Bruxelles/Stavanger, 04/10/2005 (Agence Europe) - L'assemblée plénière d'Eurochambres a élu le 28 septembre, Pierre Simon, président de la Chambre de commerce de Paris et de la Chambre régionale Ile-de-France, comme son nouveau président, en remplacement de l'autrichien Christoph Leitl à partir du 1er janvier 2006. La femme d'affaires britannique et actuelle présidente du Réseau Femmes d'Eurochambres Isabella Moore, était aussi candidate. Ont été élus vice-présidents: Peter Egardt, président de l'Association des Chambres de commerce et d'industrie (CCI) suédoises, George Kassimatis, président de l'Union grecque des CCI, et Peter Mihok, président des CCI slovaques.
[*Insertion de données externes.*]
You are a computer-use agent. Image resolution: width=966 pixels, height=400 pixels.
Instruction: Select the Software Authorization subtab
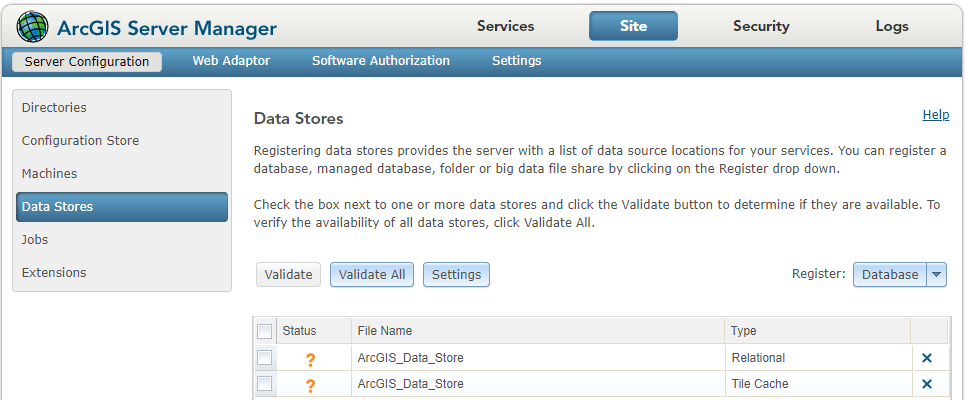click(381, 61)
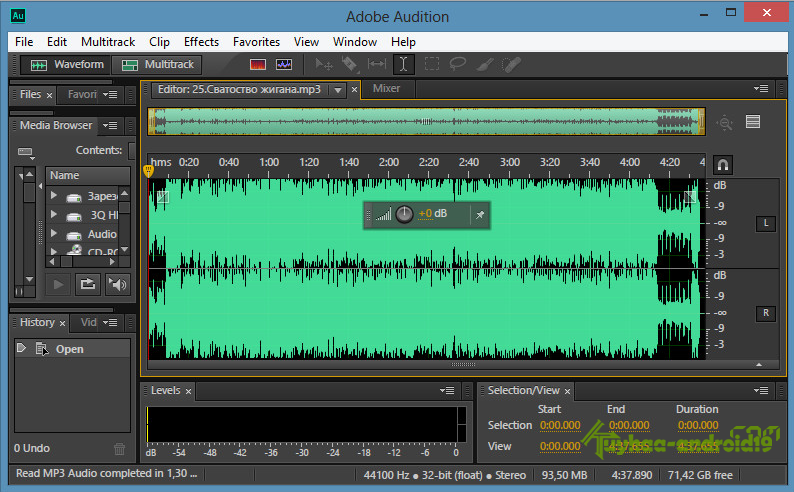Select the Time Selection tool
Image resolution: width=794 pixels, height=492 pixels.
tap(404, 64)
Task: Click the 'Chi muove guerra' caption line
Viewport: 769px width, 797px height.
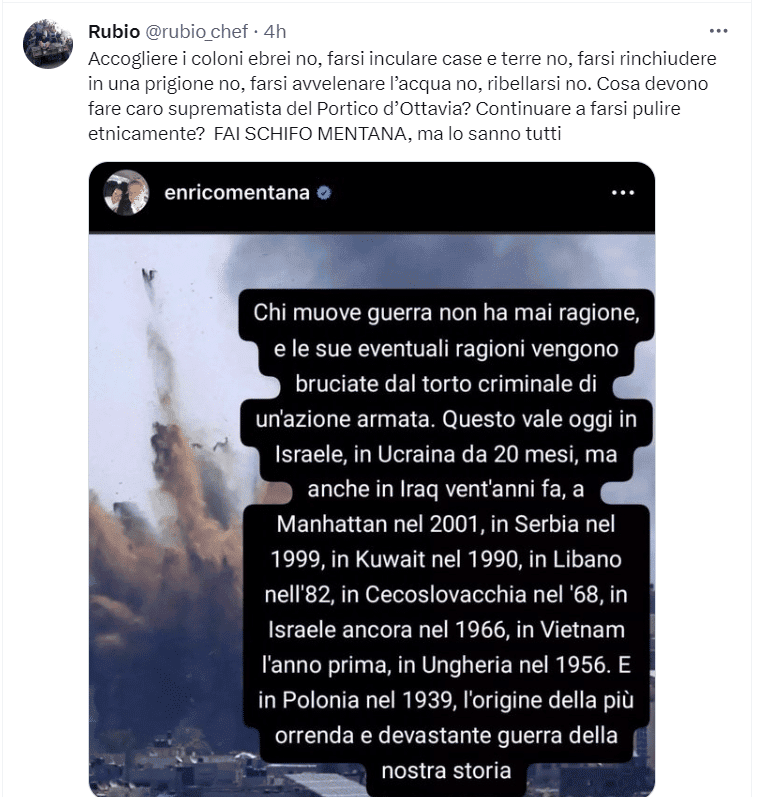Action: 446,313
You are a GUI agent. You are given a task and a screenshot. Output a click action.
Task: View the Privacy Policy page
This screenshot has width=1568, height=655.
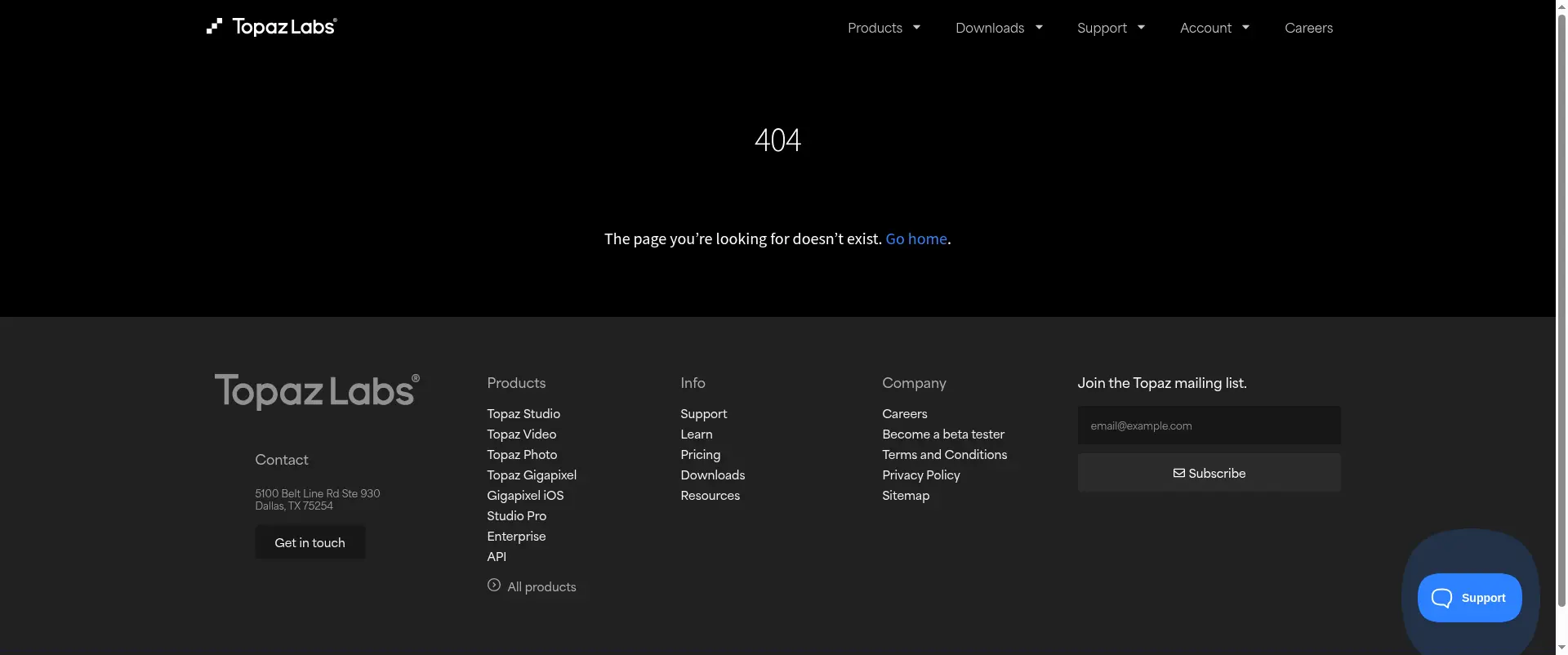coord(920,475)
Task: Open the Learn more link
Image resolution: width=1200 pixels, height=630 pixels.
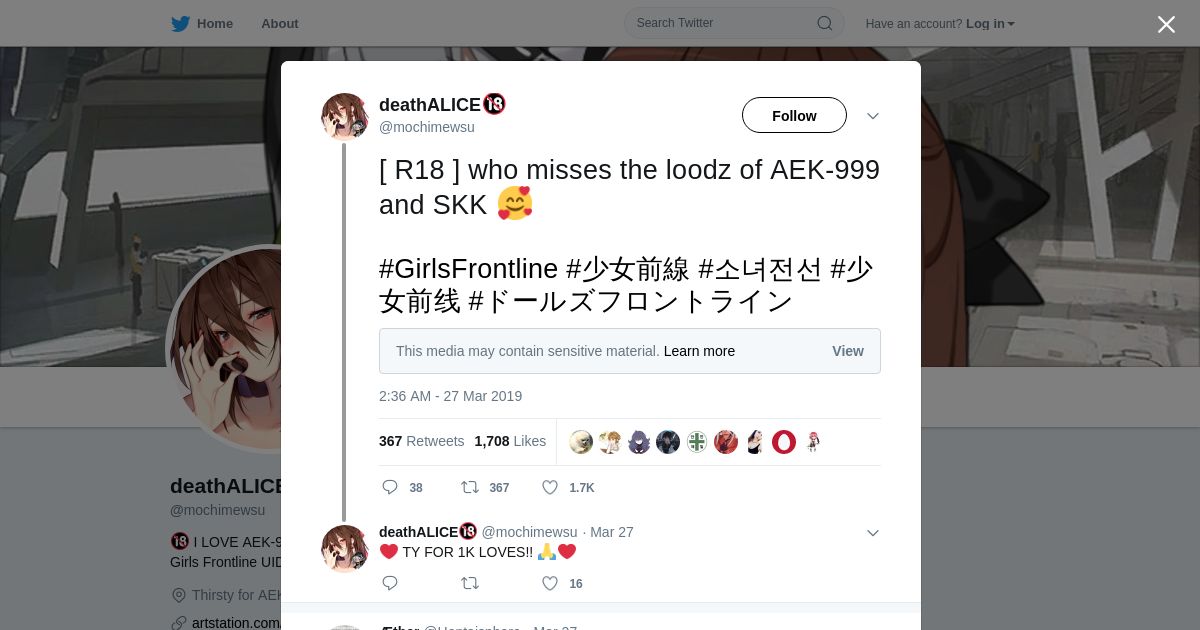Action: (x=699, y=351)
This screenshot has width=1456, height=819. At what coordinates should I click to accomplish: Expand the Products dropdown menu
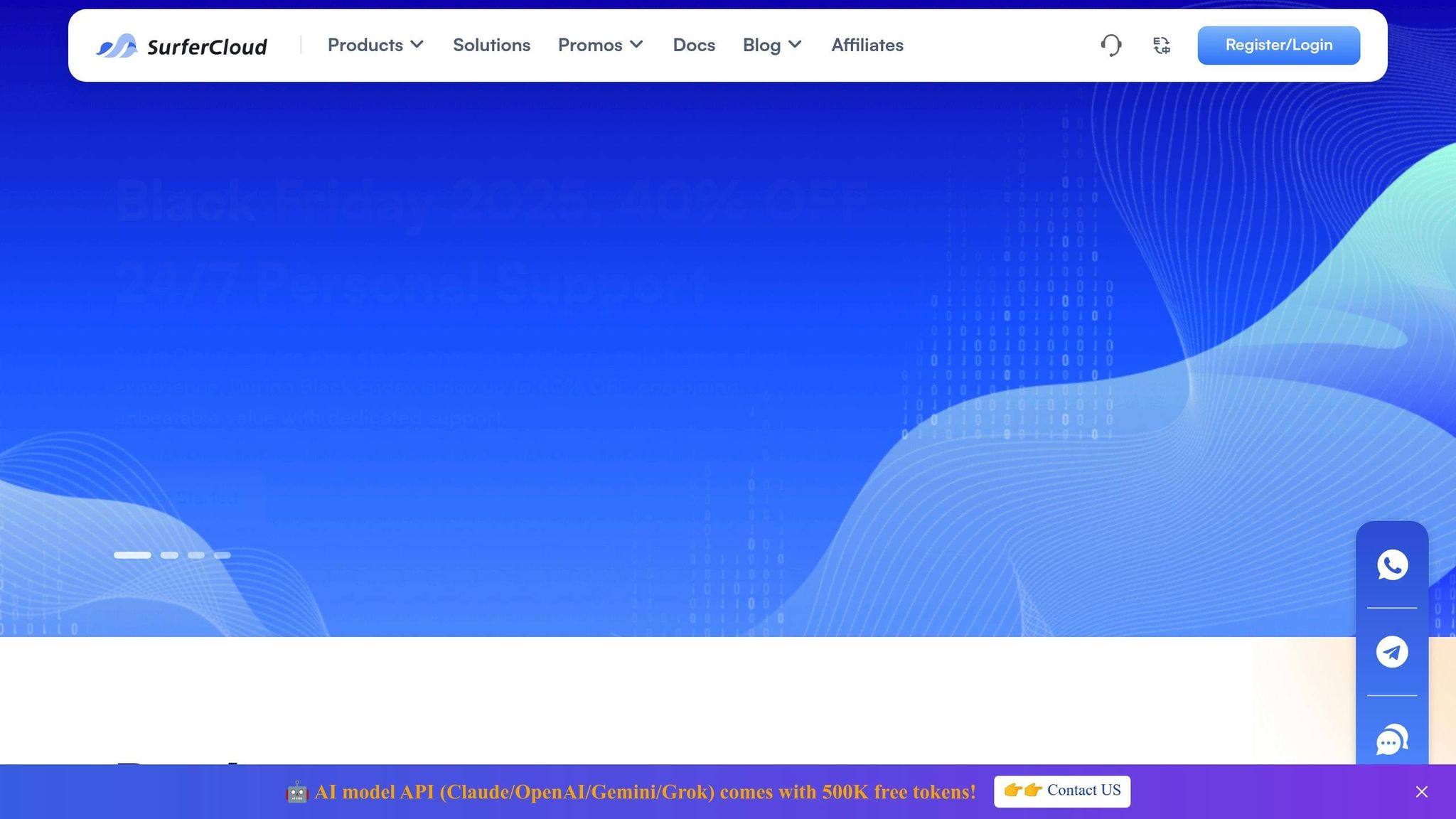(375, 46)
En présentant ses objectifs, M. Simon, qui a piloté le passage à l'euro des entreprises françaises, a mis en exergue « la capacité d'action considérable des CCI », qui sont « les seules organisations capables d'aligner de nombreux moyens pour aider quotidiennement les entreprises, de leur création à leur transmission ». « Sur 100 entreprises créées, 50% chutent au bout de 4 ans d'existence. Mais ce taux ne tombe qu'à 25% lorsque le chef d'entreprise a été accompagné » dans son parcours, a commenté M. Simon. Pour ce banquier de profession et ancien membre du Comité économique et social européen (CESE), les CCI aident « la Commission à mettre en œuvre sa stratégie vis-à-vis des entreprises, et surtout des PME ». Pour le nouveau président, il est essentiel de « constituer un vrai réseau européen d'entreprises et de rendre des services transfrontaliers aux entreprises dans le cadre du Marché unique ». A propos du fonctionnement d'Eurochambres, M. Simon a déclaré: « Il n'y aura pas de rupture dans l'évolution d'Eurochambres. Il faut continuer à travailler au niveau international et avoir un réseau efficace (…). Nous sommes bien placés pour expliquer notre point de vue sur les projets de directive concernant les PME et les entreprises ».
Arnaldo Abruzzini tire les conclusions
A l'issue du Congrès de Stavanger (voir EUROPE n° 9040), le Secrétaire général d'Eurochambres Arnaldo Abruzzini a souligné le rôle que jouent en Europe les PME, essentielles pour « la plupart de nos économies », et pourtant confrontées à de nombreux obstacles. Les suggestions du Congrès seront reprises dans des documents qui viendront étoffer un rapport d'Eurochambres sur l'entrepreneuriat et l'emploi qui sera remis aux institutions européennes et internationales et aux gouvernements.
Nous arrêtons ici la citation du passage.